==== Data entries ====
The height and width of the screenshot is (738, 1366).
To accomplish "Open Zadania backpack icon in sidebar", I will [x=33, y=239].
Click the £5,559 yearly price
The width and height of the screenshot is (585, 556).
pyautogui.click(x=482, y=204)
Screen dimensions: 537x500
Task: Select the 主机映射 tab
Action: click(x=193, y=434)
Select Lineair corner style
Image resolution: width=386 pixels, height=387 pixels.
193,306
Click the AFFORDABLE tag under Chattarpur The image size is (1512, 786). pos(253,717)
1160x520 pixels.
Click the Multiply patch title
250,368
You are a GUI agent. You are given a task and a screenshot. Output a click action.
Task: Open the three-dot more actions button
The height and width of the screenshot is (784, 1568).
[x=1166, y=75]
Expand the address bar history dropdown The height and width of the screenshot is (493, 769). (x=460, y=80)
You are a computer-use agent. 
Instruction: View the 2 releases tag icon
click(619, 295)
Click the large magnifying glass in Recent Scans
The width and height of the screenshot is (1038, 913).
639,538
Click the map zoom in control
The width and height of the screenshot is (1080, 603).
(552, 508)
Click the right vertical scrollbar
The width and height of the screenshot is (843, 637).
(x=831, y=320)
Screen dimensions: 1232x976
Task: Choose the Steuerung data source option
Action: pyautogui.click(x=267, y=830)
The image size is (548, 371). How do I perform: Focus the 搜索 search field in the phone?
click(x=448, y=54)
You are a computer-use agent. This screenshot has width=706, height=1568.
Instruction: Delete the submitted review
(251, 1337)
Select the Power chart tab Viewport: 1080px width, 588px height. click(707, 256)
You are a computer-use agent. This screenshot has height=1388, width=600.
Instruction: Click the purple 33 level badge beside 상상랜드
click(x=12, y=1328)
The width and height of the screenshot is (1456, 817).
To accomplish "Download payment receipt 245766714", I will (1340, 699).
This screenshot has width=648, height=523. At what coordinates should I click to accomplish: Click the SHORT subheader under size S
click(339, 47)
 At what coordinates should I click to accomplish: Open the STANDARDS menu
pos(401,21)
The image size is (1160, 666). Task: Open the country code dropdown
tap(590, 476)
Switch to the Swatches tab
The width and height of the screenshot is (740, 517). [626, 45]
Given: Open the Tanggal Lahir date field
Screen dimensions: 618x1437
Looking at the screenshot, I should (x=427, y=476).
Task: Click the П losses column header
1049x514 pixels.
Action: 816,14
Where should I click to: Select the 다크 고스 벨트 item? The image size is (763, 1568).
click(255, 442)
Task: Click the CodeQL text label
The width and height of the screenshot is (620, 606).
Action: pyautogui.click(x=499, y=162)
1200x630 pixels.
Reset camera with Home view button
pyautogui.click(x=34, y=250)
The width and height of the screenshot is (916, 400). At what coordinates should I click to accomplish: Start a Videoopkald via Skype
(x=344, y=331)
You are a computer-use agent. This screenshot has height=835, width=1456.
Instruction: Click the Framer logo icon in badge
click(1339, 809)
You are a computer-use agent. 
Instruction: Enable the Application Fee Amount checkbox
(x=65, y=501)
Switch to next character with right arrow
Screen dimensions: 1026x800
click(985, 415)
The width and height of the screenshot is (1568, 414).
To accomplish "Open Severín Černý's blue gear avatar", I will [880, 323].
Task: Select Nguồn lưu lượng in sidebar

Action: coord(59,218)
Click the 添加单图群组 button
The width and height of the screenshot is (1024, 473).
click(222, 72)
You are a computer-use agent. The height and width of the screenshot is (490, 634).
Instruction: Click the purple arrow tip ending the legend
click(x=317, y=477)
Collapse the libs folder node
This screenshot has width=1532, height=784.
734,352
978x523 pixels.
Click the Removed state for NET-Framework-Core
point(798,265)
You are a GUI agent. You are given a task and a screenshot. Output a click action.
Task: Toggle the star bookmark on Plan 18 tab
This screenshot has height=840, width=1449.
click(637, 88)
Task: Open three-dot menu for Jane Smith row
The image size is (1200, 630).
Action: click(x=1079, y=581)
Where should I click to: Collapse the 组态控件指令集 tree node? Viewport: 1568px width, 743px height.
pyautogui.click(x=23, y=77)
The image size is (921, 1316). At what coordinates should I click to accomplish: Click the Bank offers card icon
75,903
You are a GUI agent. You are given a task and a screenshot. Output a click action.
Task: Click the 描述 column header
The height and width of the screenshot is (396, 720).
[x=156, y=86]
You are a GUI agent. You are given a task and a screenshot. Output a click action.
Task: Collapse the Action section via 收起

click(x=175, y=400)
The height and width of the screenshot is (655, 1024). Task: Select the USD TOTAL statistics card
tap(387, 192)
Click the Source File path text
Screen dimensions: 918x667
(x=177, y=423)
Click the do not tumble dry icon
====
[Challenge]: Arrange all the lines above as a Markdown table with the columns Row and Line. Number each line in order and leave out blank lines.

[Solution to this problem]:
| Row | Line |
|---|---|
| 1 | The height and width of the screenshot is (738, 1366). |
| 2 | To accomplish "Open Zadania backpack icon in sidebar", I will [x=33, y=239]. |
| 3 | Click the £5,559 yearly price |
| 4 | The width and height of the screenshot is (585, 556). |
| 5 | pyautogui.click(x=482, y=204) |
| 6 | Screen dimensions: 537x500 |
| 7 | Task: Select the 主机映射 tab |
| 8 | Action: click(x=193, y=434) |
| 9 | Select Lineair corner style |
| 10 | Image resolution: width=386 pixels, height=387 pixels. |
| 11 | 193,306 |
| 12 | Click the AFFORDABLE tag under Chattarpur The image size is (1512, 786). pos(253,717) |
| 13 | 1160x520 pixels. |
| 14 | Click the Multiply patch title |
| 15 | 250,368 |
| 16 | You are a GUI agent. You are given a task and a screenshot. Output a click action. |
| 17 | Task: Open the three-dot more actions button |
| 18 | The height and width of the screenshot is (784, 1568). |
| 19 | [x=1166, y=75] |
| 20 | Expand the address bar history dropdown The height and width of the screenshot is (493, 769). (x=460, y=80) |
| 21 | You are a computer-use agent.  |
| 22 | Instruction: View the 2 releases tag icon |
| 23 | click(619, 295) |
| 24 | Click the large magnifying glass in Recent Scans |
| 25 | The width and height of the screenshot is (1038, 913). |
| 26 | 639,538 |
| 27 | Click the map zoom in control |
| 28 | The width and height of the screenshot is (1080, 603). |
| 29 | (552, 508) |
| 30 | Click the right vertical scrollbar |
| 31 | The width and height of the screenshot is (843, 637). |
| 32 | (x=831, y=320) |
| 33 | Screen dimensions: 1232x976 |
| 34 | Task: Choose the Steuerung data source option |
| 35 | Action: pyautogui.click(x=267, y=830) |
| 36 | The image size is (548, 371). How do I perform: Focus the 搜索 search field in the phone? |
| 37 | click(x=448, y=54) |
| 38 | You are a computer-use agent. This screenshot has width=706, height=1568. |
| 39 | Instruction: Delete the submitted review |
| 40 | (251, 1337) |
| 41 | Select the Power chart tab Viewport: 1080px width, 588px height. click(707, 256) |
| 42 | You are a computer-use agent. This screenshot has height=1388, width=600. |
| 43 | Instruction: Click the purple 33 level badge beside 상상랜드 |
| 44 | click(x=12, y=1328) |
| 45 | The width and height of the screenshot is (1456, 817). |
| 46 | To accomplish "Download payment receipt 245766714", I will (1340, 699). |
| 47 | This screenshot has width=648, height=523. At what coordinates should I click to accomplish: Click the SHORT subheader under size S |
| 48 | click(339, 47) |
| 49 |  At what coordinates should I click to accomplish: Open the STANDARDS menu |
| 50 | pos(401,21) |
| 51 | The image size is (1160, 666). Task: Open the country code dropdown |
| 52 | tap(590, 476) |
| 53 | Switch to the Swatches tab |
| 54 | The width and height of the screenshot is (740, 517). [626, 45] |
| 55 | Given: Open the Tanggal Lahir date field |
| 56 | Screen dimensions: 618x1437 |
| 57 | Looking at the screenshot, I should (x=427, y=476). |
| 58 | Task: Click the П losses column header |
| 59 | 1049x514 pixels. |
| 60 | Action: 816,14 |
| 61 | Where should I click to: Select the 다크 고스 벨트 item? The image size is (763, 1568). |
| 62 | click(255, 442) |
| 63 | Task: Click the CodeQL text label |
| 64 | The width and height of the screenshot is (620, 606). |
| 65 | Action: pyautogui.click(x=499, y=162) |
| 66 | 1200x630 pixels. |
| 67 | Reset camera with Home view button |
| 68 | pyautogui.click(x=34, y=250) |
| 69 | The width and height of the screenshot is (916, 400). At what coordinates should I click to accomplish: Start a Videoopkald via Skype |
| 70 | (x=344, y=331) |
| 71 | You are a computer-use agent. This screenshot has height=835, width=1456. |
| 72 | Instruction: Click the Framer logo icon in badge |
| 73 | click(1339, 809) |
| 74 | You are a computer-use agent.  |
| 75 | Instruction: Enable the Application Fee Amount checkbox |
| 76 | (x=65, y=501) |
| 77 | Switch to next character with right arrow |
| 78 | Screen dimensions: 1026x800 |
| 79 | click(985, 415) |
| 80 | The width and height of the screenshot is (1568, 414). |
| 81 | To accomplish "Open Severín Černý's blue gear avatar", I will [880, 323]. |
| 82 | Task: Select Nguồn lưu lượng in sidebar |
| 83 | Action: coord(59,218) |
| 84 | Click the 添加单图群组 button |
| 85 | The width and height of the screenshot is (1024, 473). |
| 86 | click(222, 72) |
| 87 | You are a computer-use agent. The height and width of the screenshot is (490, 634). |
| 88 | Instruction: Click the purple arrow tip ending the legend |
| 89 | click(x=317, y=477) |
| 90 | Collapse the libs folder node |
| 91 | This screenshot has width=1532, height=784. |
| 92 | 734,352 |
| 93 | 978x523 pixels. |
| 94 | Click the Removed state for NET-Framework-Core |
| 95 | point(798,265) |
| 96 | You are a GUI agent. You are given a task and a screenshot. Output a click action. |
| 97 | Task: Toggle the star bookmark on Plan 18 tab |
| 98 | This screenshot has height=840, width=1449. |
| 99 | click(637, 88) |
| 100 | Task: Open three-dot menu for Jane Smith row |
| 101 | The image size is (1200, 630). |
| 102 | Action: click(x=1079, y=581) |
| 103 | Where should I click to: Collapse the 组态控件指令集 tree node? Viewport: 1568px width, 743px height. |
| 104 | pyautogui.click(x=23, y=77) |
| 105 | The image size is (921, 1316). At what coordinates should I click to accomplish: Click the Bank offers card icon |
| 106 | 75,903 |
| 107 | You are a GUI agent. You are given a task and a screenshot. Output a click action. |
| 108 | Task: Click the 描述 column header |
| 109 | The height and width of the screenshot is (396, 720). |
| 110 | [x=156, y=86] |
| 111 | You are a GUI agent. You are given a task and a screenshot. Output a click action. |
| 112 | Task: Collapse the Action section via 收起 |
| 113 | click(x=175, y=400) |
| 114 | The height and width of the screenshot is (655, 1024). Task: Select the USD TOTAL statistics card |
| 115 | tap(387, 192) |
| 116 | Click the Source File path text |
| 117 | Screen dimensions: 918x667 |
| 118 | (x=177, y=423) |
| 119 | Click the do not tumble dry icon |